Island Cuisine: Corsica Is Cooked Peasant, Part 1/2


Rating: 2.50 / 5.00 (4 Votes)


Total time: 45 min

Servings: 1.0 (servings)

Anchoiade Corsican style:










Instructions:

The Corsican cuisine is peasant. In the old cookbook “La Bonne Cuisine Corse”, twenty pages are devoted to greens and chestnuts, while the whole of what is taken from the sea takes up just thirteen pages. This shows that Corsica has always been a dot poorer than France, because fish and sea creatures were sold even earlier, when the sea around the island was much more abundant. Only the cheapest fish were kept for themselves.

A kind of national dish is “brilloli”, a polenta made from chestnut flour and prepared with goat’s milk. Furthermore, the meat of the wild or domestic pig is eaten – boiled, roasted, dried or as sausage. And many culinary herbs are added to the dishes, culinary herbs that are collected in the mountainous maquis, fetched and sold in the markets.

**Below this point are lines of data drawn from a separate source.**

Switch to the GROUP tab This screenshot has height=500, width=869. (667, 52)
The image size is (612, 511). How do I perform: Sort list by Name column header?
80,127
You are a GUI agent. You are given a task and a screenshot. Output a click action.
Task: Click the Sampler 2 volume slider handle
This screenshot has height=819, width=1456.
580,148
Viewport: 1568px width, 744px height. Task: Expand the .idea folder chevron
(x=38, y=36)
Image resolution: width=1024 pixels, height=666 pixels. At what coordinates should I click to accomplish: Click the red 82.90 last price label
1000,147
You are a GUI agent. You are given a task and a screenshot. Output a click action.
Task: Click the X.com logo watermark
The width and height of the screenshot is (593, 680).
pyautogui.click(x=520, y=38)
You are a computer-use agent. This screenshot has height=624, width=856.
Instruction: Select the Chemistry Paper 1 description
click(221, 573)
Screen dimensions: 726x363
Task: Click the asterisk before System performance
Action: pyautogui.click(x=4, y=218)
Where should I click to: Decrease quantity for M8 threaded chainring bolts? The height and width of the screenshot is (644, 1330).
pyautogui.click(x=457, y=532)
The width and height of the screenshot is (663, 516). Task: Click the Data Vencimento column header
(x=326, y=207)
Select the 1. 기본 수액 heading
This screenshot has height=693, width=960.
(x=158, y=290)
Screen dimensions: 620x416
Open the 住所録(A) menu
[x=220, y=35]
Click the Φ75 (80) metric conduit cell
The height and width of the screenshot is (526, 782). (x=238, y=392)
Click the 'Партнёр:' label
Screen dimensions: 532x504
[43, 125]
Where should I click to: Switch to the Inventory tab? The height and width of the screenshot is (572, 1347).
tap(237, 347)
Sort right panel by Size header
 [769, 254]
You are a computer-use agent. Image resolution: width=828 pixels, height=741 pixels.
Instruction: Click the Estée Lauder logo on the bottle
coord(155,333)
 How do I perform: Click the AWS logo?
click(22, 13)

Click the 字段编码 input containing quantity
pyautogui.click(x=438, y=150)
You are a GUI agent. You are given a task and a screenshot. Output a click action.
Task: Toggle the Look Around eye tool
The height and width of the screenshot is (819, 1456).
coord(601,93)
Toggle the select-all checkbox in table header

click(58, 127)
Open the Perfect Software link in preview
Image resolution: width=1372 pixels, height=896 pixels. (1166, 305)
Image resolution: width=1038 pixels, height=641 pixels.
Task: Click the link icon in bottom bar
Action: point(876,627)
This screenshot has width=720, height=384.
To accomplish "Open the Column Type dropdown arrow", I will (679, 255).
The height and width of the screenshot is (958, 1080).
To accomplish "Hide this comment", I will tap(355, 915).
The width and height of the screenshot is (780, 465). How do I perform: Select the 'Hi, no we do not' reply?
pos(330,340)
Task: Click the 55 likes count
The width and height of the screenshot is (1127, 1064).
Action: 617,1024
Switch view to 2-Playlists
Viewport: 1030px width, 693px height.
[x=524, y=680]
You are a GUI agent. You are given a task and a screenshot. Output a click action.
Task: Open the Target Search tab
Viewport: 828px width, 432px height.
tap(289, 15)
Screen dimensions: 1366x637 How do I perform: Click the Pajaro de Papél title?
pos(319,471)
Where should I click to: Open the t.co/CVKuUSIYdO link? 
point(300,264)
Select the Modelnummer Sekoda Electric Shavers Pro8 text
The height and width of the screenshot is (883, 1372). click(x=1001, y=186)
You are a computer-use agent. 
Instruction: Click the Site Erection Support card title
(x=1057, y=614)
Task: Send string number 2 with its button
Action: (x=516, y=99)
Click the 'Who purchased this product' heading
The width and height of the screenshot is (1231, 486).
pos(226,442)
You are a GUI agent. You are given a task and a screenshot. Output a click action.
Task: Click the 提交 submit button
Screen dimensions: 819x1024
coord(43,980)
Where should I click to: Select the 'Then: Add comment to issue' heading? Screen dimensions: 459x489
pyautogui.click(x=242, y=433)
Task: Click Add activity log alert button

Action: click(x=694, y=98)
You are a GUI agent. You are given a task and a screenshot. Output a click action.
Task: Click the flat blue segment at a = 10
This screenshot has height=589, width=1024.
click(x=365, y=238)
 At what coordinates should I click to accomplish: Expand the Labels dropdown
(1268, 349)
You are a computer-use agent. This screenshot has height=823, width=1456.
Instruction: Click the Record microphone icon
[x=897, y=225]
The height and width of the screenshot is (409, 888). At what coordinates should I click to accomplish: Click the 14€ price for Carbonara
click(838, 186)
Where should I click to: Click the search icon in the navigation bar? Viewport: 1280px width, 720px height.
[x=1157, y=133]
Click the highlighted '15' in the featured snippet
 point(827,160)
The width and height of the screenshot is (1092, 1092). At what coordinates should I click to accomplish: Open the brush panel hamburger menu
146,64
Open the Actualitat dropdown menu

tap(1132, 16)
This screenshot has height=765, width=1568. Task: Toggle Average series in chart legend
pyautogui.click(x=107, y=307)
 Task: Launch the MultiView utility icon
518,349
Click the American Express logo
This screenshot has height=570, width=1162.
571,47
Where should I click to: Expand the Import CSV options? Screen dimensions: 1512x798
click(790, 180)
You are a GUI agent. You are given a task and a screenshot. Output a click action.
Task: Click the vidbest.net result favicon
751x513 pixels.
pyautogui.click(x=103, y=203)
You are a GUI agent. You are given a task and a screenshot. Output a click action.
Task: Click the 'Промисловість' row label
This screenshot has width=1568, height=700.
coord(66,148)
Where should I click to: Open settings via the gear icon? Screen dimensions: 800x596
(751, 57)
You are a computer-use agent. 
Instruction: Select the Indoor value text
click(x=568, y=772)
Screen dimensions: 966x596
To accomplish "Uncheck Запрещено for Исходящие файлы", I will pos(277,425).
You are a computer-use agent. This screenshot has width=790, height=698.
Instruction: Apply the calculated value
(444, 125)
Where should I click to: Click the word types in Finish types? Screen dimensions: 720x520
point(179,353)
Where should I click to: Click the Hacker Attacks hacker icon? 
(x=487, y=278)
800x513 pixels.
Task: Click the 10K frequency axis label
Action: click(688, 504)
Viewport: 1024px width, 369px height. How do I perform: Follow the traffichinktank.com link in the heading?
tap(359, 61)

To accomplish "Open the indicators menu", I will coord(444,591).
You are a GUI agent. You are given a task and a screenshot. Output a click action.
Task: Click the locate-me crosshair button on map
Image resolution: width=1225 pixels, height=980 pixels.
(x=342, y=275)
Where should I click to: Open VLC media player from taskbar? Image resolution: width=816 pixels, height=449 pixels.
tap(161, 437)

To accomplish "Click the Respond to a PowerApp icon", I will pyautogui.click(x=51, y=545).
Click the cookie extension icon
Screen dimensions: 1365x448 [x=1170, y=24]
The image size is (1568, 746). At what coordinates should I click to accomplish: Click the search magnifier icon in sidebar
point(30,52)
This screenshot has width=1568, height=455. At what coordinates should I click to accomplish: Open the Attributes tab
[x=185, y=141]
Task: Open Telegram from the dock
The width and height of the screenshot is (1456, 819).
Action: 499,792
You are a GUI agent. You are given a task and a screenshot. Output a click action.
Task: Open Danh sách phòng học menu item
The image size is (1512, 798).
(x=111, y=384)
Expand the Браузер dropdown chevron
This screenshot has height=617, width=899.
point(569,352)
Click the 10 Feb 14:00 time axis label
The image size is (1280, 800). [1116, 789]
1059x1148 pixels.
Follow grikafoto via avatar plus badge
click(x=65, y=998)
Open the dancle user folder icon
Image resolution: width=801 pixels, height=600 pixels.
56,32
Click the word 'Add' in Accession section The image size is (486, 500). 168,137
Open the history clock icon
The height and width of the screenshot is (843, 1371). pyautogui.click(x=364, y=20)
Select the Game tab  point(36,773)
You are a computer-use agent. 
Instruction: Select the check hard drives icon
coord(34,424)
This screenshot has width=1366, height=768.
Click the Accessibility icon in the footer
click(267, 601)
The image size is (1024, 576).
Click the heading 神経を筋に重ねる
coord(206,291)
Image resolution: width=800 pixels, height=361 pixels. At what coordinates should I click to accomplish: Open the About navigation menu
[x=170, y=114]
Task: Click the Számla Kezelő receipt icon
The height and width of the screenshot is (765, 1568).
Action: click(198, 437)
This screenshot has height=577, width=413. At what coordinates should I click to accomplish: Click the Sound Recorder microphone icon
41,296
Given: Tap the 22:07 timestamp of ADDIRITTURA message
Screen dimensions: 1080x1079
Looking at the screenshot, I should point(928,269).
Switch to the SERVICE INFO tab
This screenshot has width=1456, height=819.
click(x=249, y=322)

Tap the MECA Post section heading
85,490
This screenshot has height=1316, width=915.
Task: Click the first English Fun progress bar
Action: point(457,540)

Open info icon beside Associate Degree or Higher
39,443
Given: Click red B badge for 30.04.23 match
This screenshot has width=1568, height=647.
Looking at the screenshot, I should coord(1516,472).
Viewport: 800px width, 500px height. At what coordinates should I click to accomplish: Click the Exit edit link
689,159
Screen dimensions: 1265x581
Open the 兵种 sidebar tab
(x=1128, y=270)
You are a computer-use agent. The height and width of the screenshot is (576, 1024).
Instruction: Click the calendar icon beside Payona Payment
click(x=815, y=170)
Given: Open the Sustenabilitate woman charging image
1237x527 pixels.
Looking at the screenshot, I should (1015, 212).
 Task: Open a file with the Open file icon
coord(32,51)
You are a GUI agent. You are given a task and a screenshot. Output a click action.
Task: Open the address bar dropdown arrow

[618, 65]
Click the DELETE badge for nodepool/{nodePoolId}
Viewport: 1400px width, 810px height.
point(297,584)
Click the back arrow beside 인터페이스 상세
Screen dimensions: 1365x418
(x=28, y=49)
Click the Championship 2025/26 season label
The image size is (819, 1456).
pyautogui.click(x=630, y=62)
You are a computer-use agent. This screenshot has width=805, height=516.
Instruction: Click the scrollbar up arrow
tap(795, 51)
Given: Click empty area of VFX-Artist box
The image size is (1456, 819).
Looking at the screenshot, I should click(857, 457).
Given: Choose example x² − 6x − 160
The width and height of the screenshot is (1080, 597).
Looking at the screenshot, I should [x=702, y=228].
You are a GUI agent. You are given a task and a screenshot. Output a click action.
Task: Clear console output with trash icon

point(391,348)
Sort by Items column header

The “anchoiade” is known to every traveler in Provence. In Corsica, this paste of (mainly) olive oil and anchovies, which can be spread neatly on grilled or toasted bread or served with crudites (raw greens), is also prepared with figs and eaten with cold, cooked fish.

Further: see Island cuisine: Corsican peasant cooking, part 2/2.

Our tip: It is best to use fresh herbs for a particularly good flavor!